EXERCISE INPUTS >>
☆ ☆ ☆ ☆ ☆

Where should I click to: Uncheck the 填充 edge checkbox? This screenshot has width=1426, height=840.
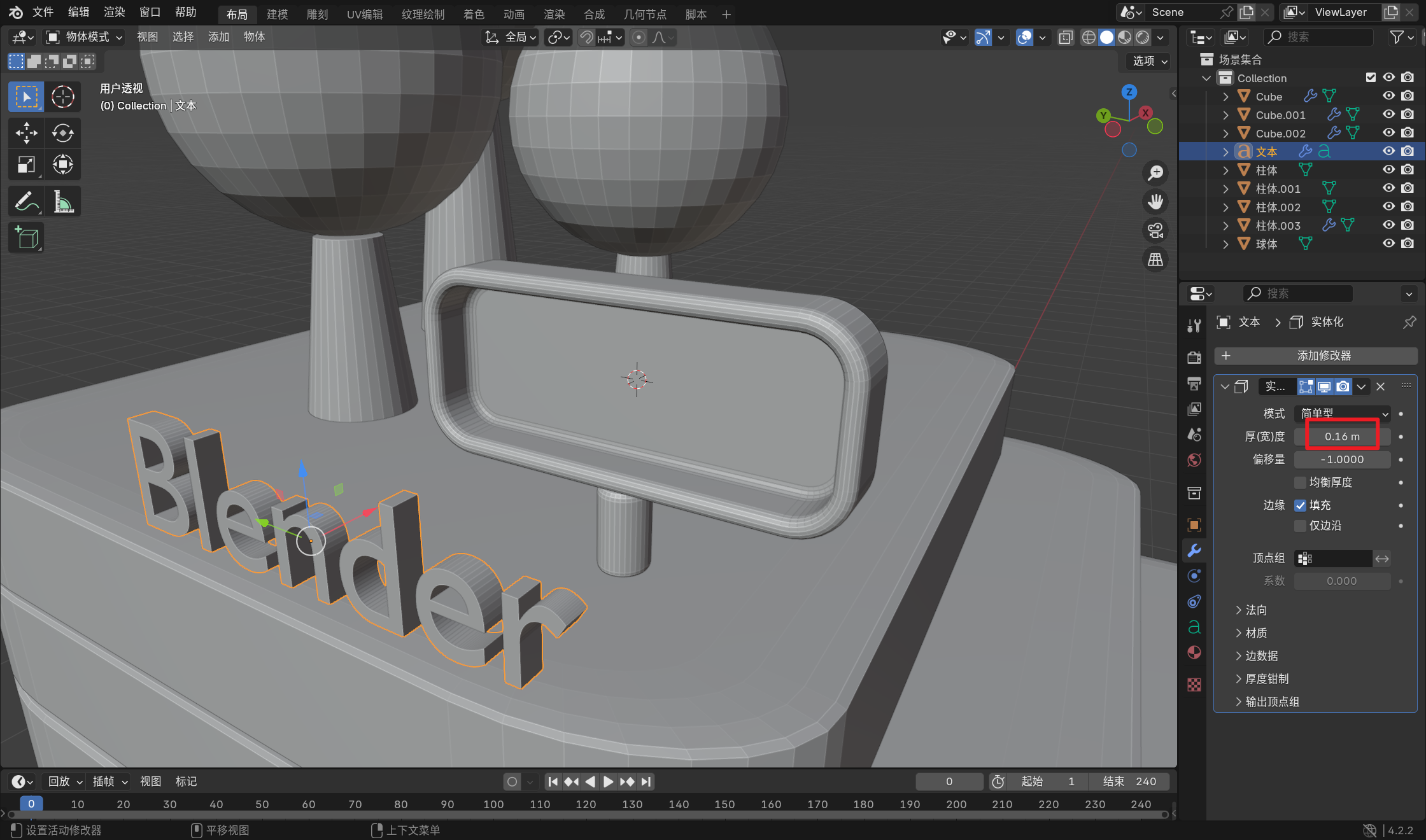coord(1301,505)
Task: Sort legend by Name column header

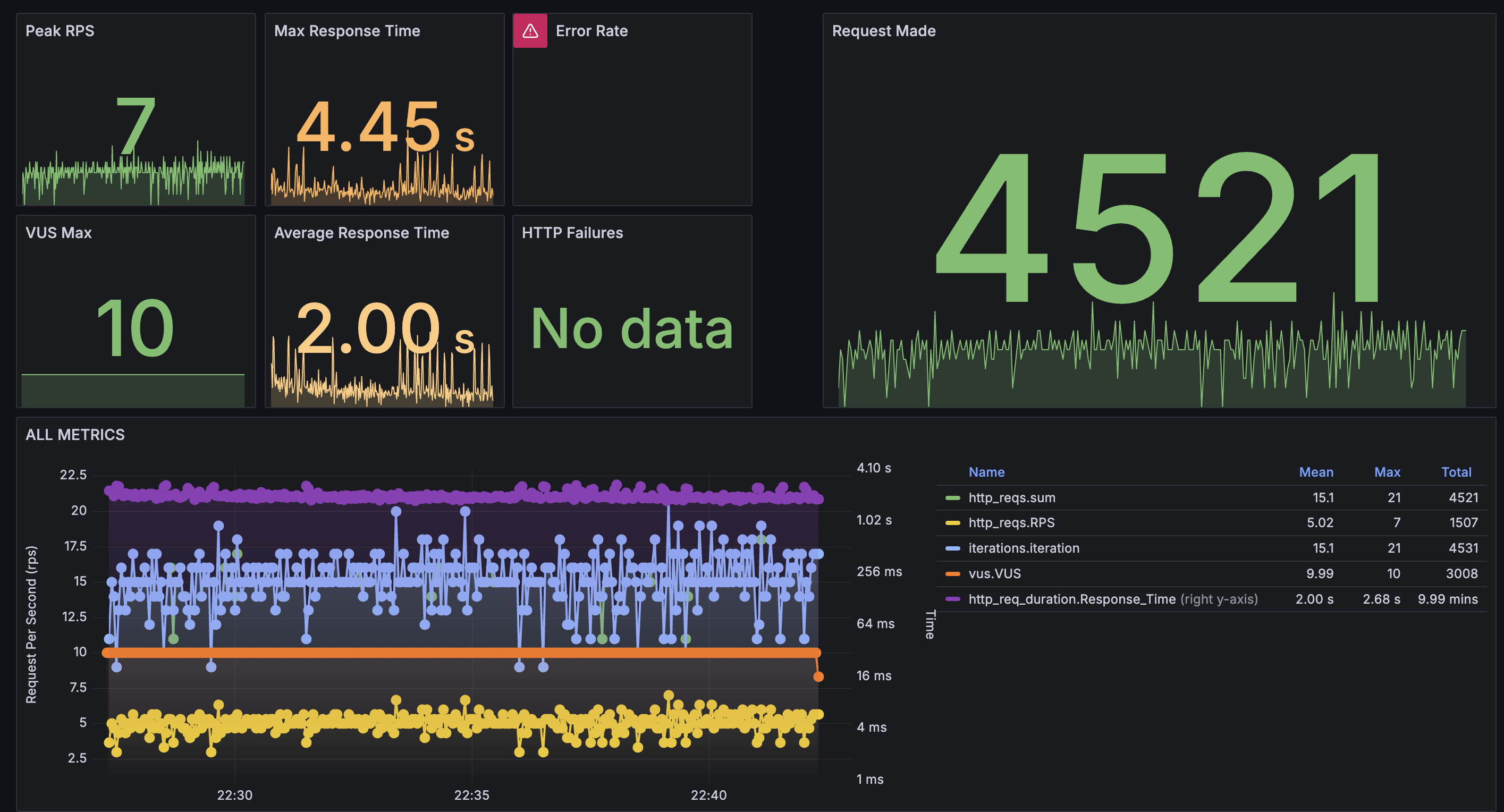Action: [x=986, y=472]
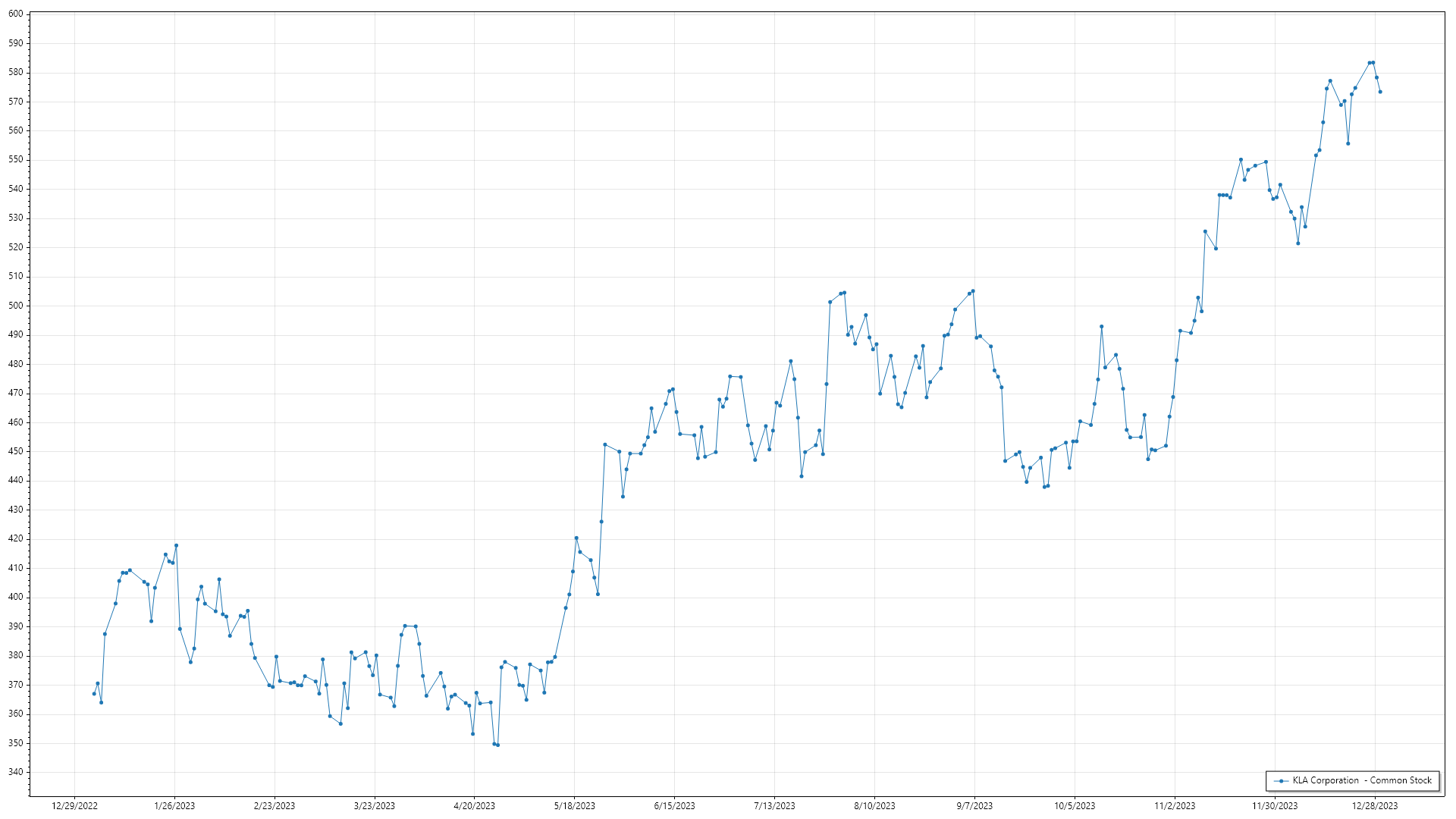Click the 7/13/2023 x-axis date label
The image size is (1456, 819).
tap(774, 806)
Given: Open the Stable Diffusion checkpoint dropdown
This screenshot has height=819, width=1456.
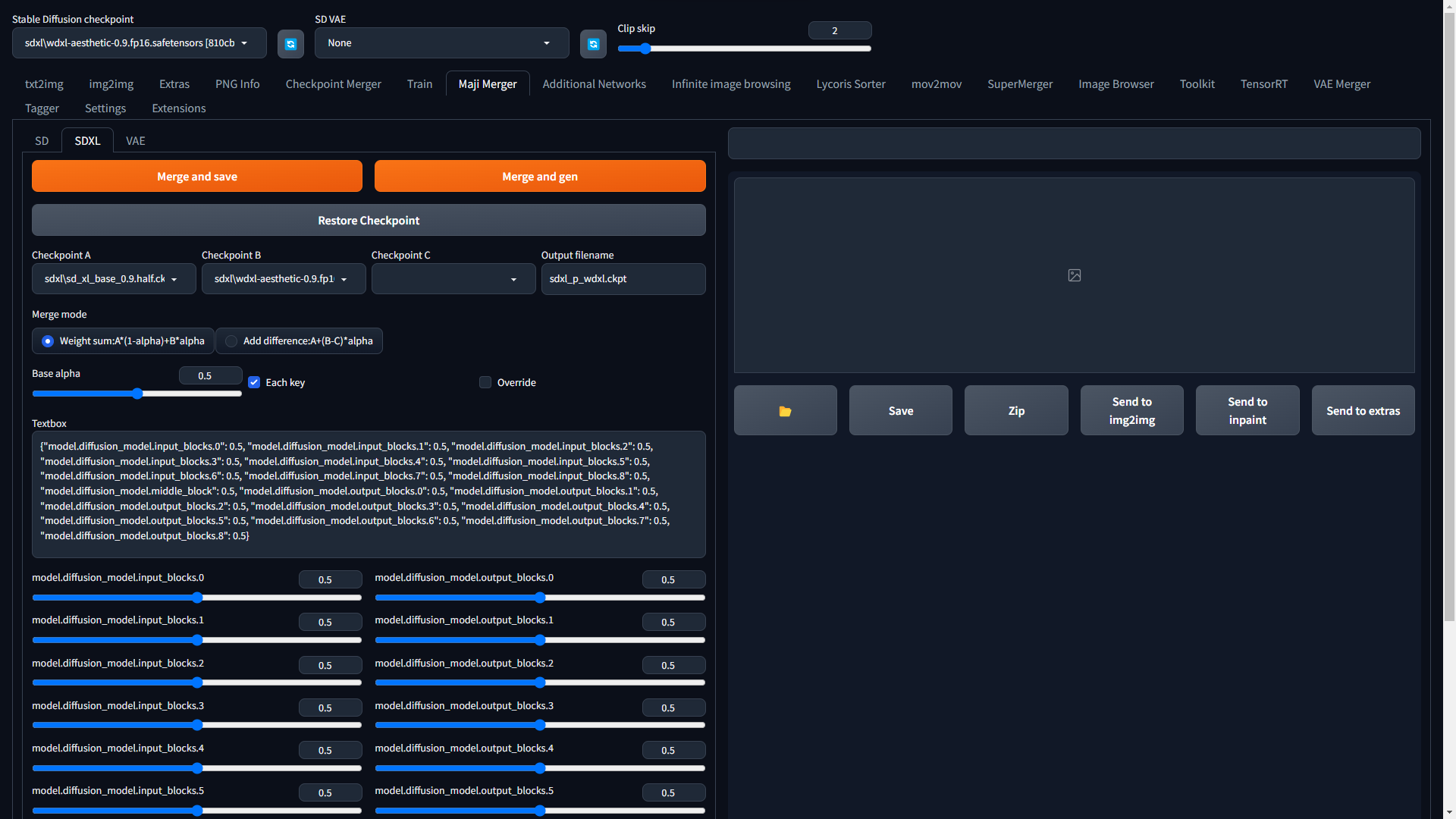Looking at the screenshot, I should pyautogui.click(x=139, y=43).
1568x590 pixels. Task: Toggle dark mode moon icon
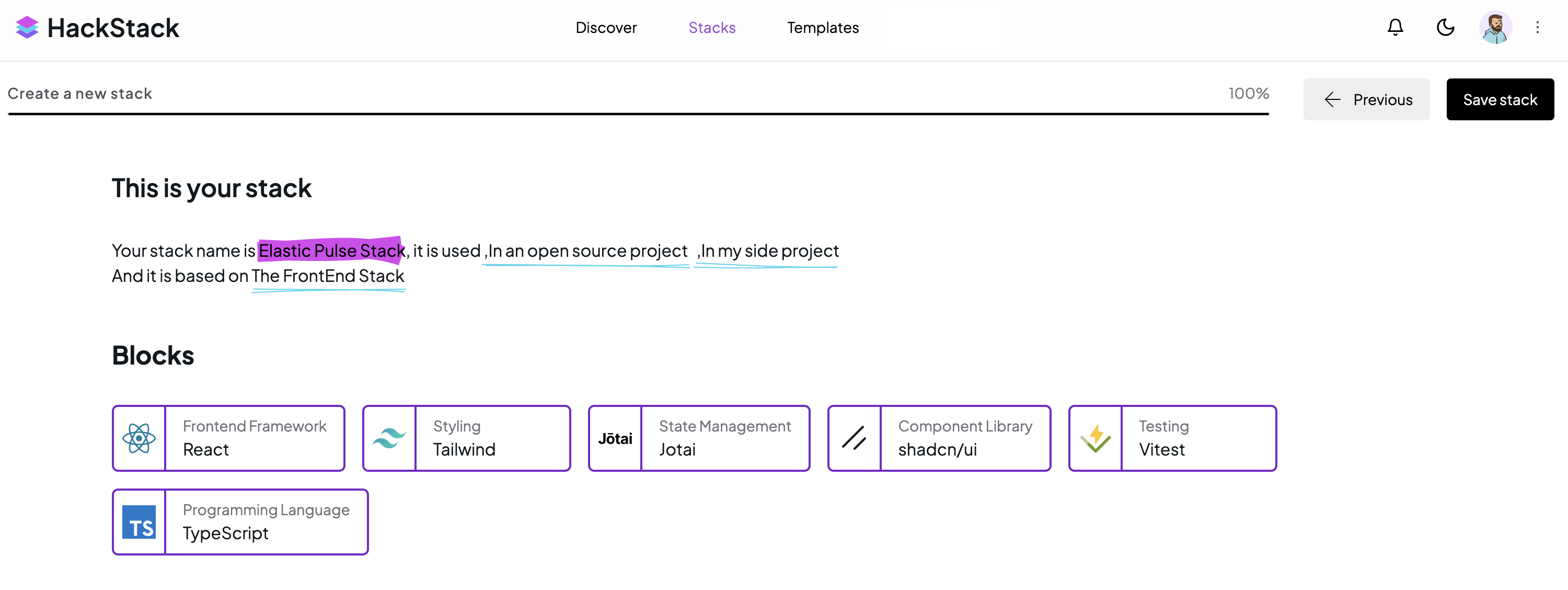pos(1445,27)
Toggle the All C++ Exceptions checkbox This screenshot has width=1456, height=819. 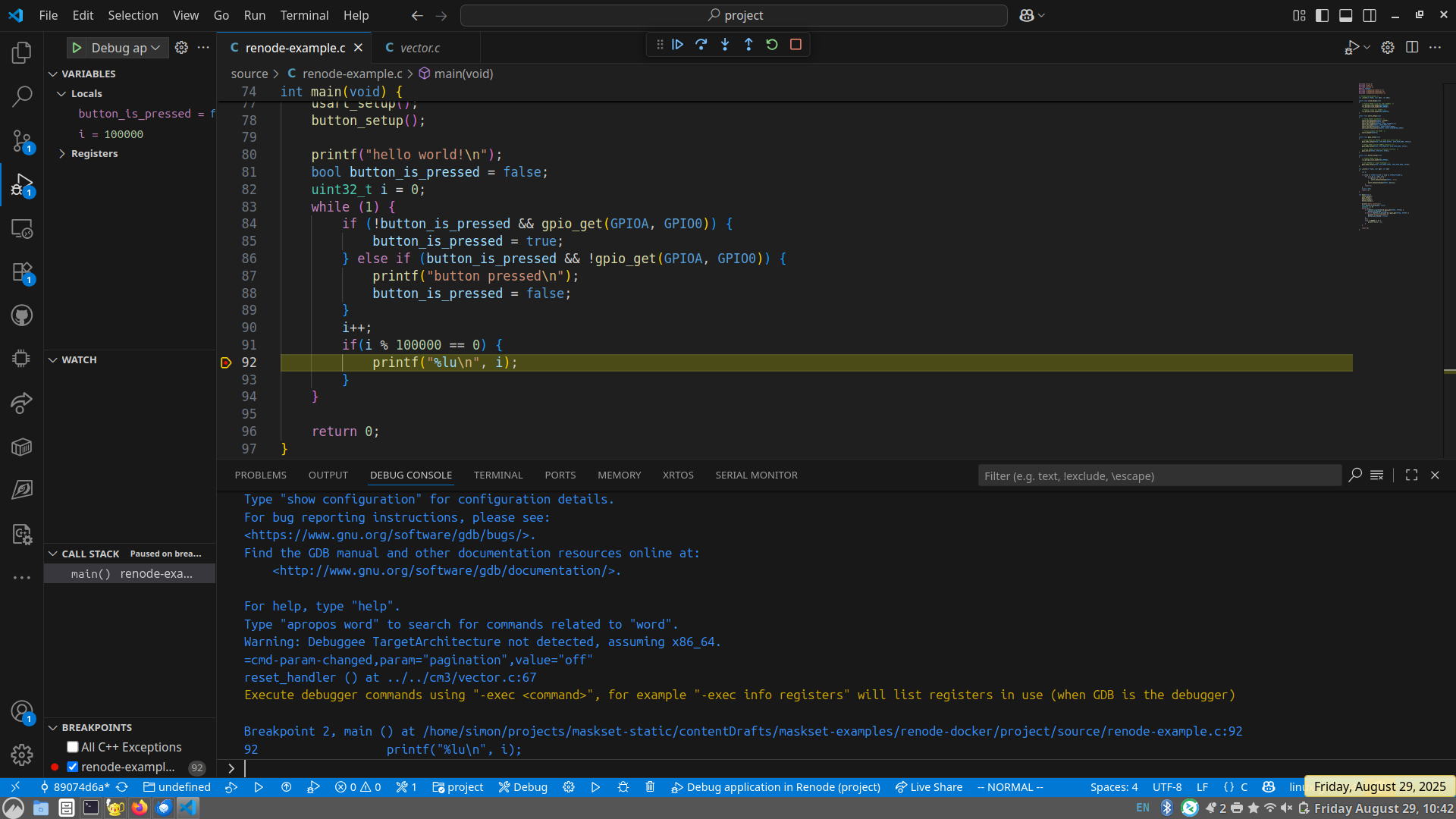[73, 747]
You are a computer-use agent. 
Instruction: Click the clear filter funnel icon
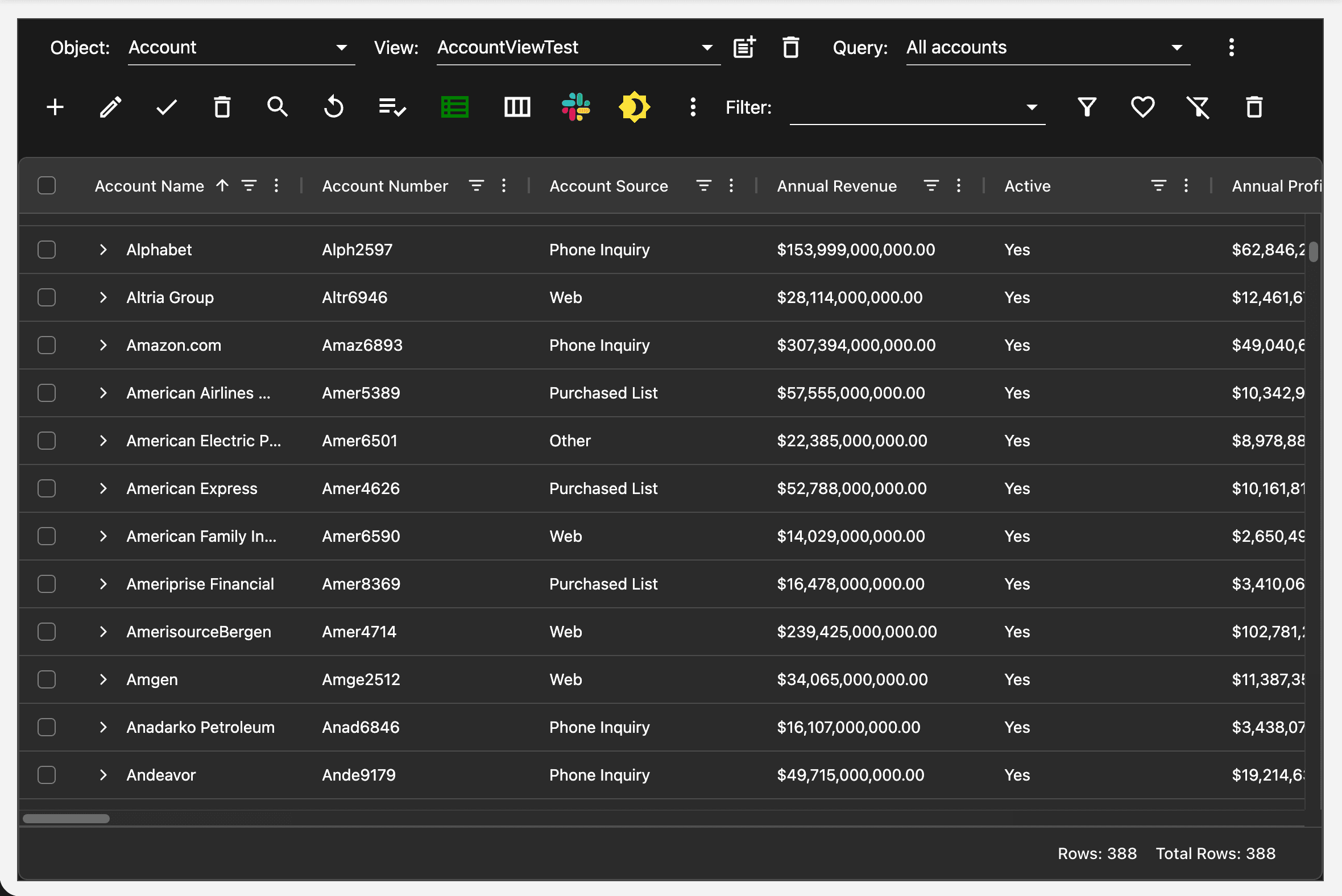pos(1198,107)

☆ ☆ ☆ ☆ ☆

WORK REQUIRED >> The copy starts at the line holding "Instruction: Click the" and ends at the last line of the records above. Transcribe those lines exactly, pictures excluded.

SOLUTION >>
Instruction: Click the clear filter funnel icon
pos(1198,107)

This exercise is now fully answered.